When the Apostle Paul was writing to the congregations at Colosse and Thessalonica, he reminded them about the importance of this approach. The thankful heart that focuses on God’s blessings will be more faithful in prayer. Gratitude keeps you going.
Continue in prayer, and watch in the same with thanksgiving. Merely wishing can make you weary, but thanksgiving makes you thoughtful. Don’t you find that you pay closer attention to what you appreciate? Sure, gratitude changes your attitude. According to these two passages, giving thanks is the best way to “keep on keeping on.” You will be doing “the will of God in Christ Jesus concerning you.”
We live in a world that is blind to God’s blessings. How tragic it is when believers are also blind (2 Peter 1:6). If you aren’t giving thanks, you will find yourself in the sarcastic snare that starts with, “Yeah? and what have you done for me lately?” This produced the catastrophic complaints that Moses faced as he tried to lead God’s people. You need to recognize this snare and the way it hinders your prayer. Start giving thanks to God and notice how this helps you to prevail in prayer.

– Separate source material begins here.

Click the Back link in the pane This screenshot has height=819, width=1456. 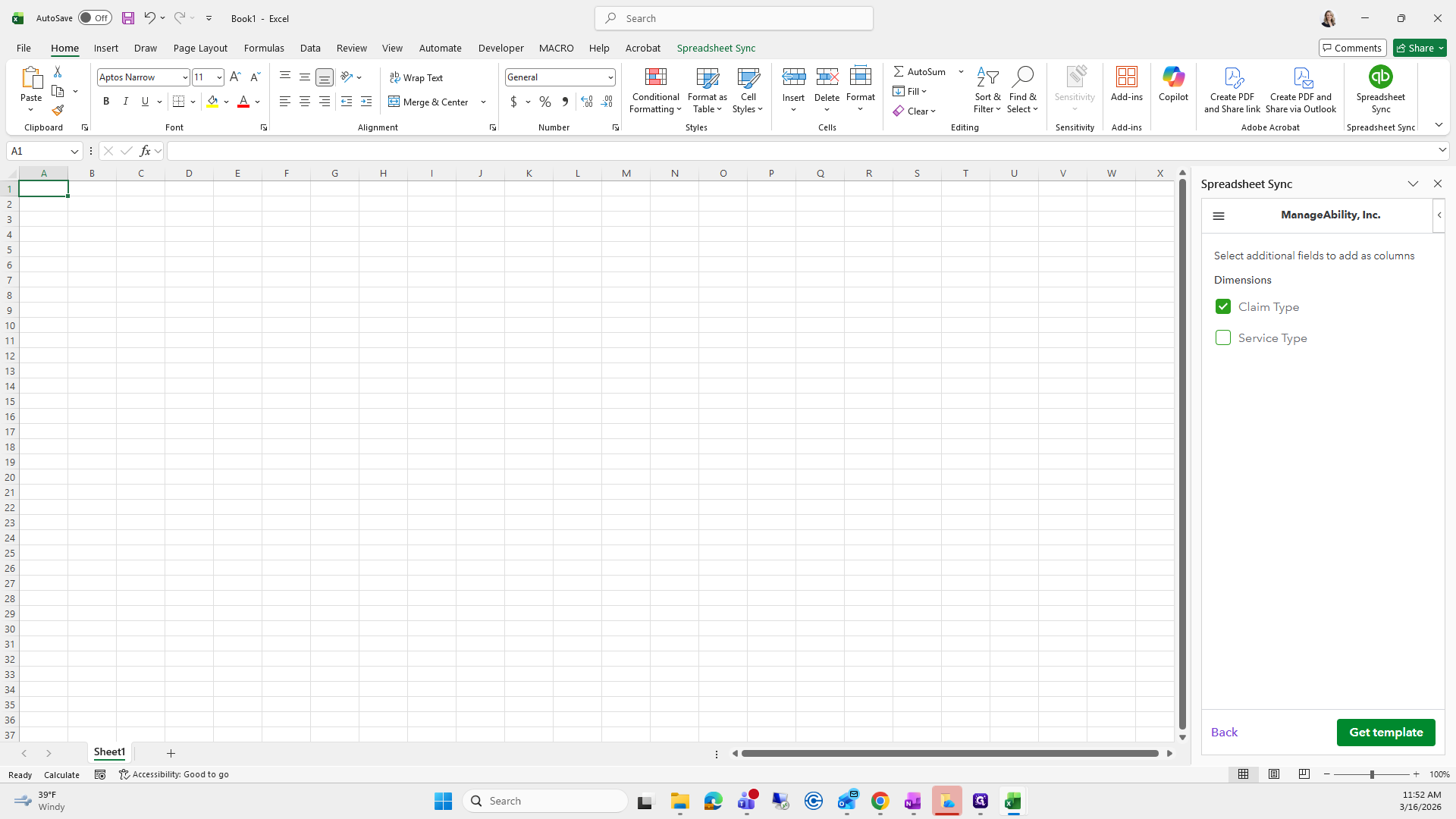point(1224,733)
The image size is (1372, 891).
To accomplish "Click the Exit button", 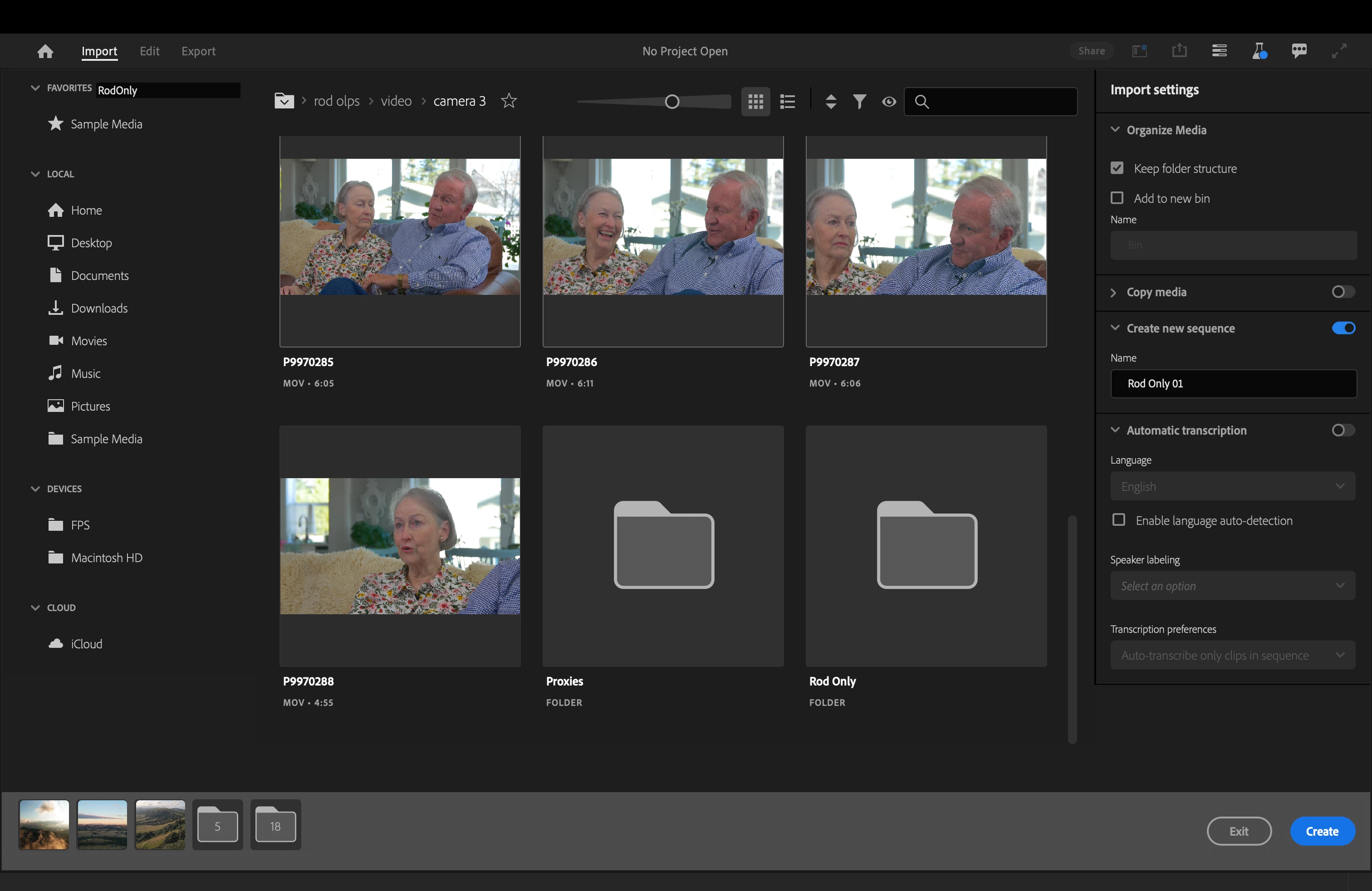I will click(1239, 831).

How would it affect others if you were to learn to do this? If you had a regular practice of giving thanks, you could pray more diligently. In so doing, you would ask the Lord to pour out His blessings on others, and thank Him for the way He answers. Think of how this would overflow into the lives of others! As others are blessed, they could learn to thank God and to pray as the blessings flow. Why not practice the kind of prayer that would enable them and be an example to them? By learning to give thanks, you can be a fountain of faithful prayer.
Prayer project: For the next two weeks, write down the blessings that you notice, and use them to give thanks to God. Watch how it affects your thinking, and how often your thoughts turn to the Lord.